▶ _ENTRIES SUPPLIED_
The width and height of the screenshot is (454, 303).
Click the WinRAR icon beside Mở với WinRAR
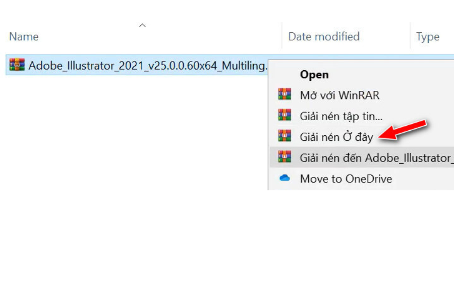click(x=285, y=94)
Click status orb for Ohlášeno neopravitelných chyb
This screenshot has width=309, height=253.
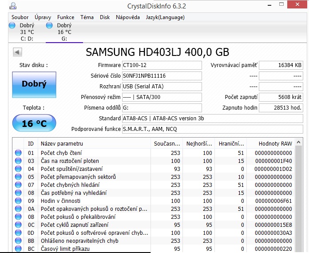click(18, 241)
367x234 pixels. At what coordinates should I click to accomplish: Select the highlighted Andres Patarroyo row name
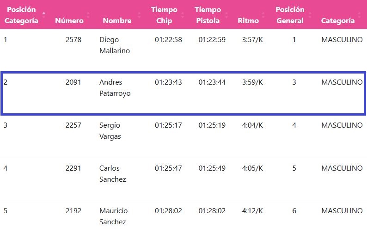point(115,88)
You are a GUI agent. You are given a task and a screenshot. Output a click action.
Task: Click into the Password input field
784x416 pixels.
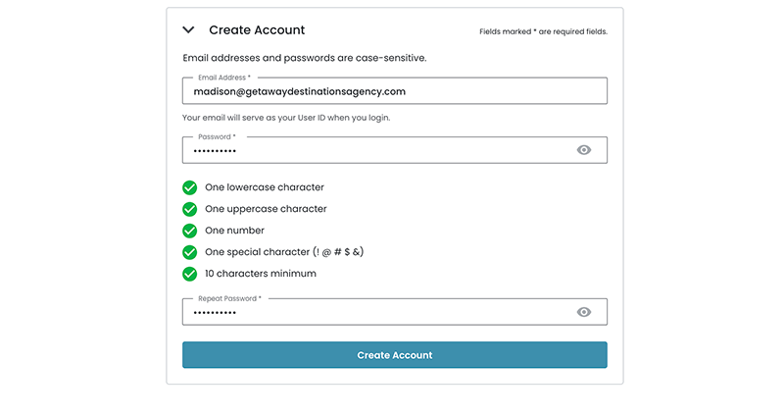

▶ _TASK INSTRUCTIONS_
Each line of the data above must be reproduced as written. Skip the pictures.

▶ _ANSWER SPACE_
The width and height of the screenshot is (454, 303).
Click the WinRAR icon beside Mở với WinRAR
click(x=285, y=94)
Click status orb for Ohlášeno neopravitelných chyb
This screenshot has width=309, height=253.
click(18, 241)
367x234 pixels. At what coordinates should I click to accomplish: Select the highlighted Andres Patarroyo row name
point(115,88)
You are a GUI agent. You are given a task and a screenshot. Output a click action.
Task: Click into the Password input field
784x416 pixels.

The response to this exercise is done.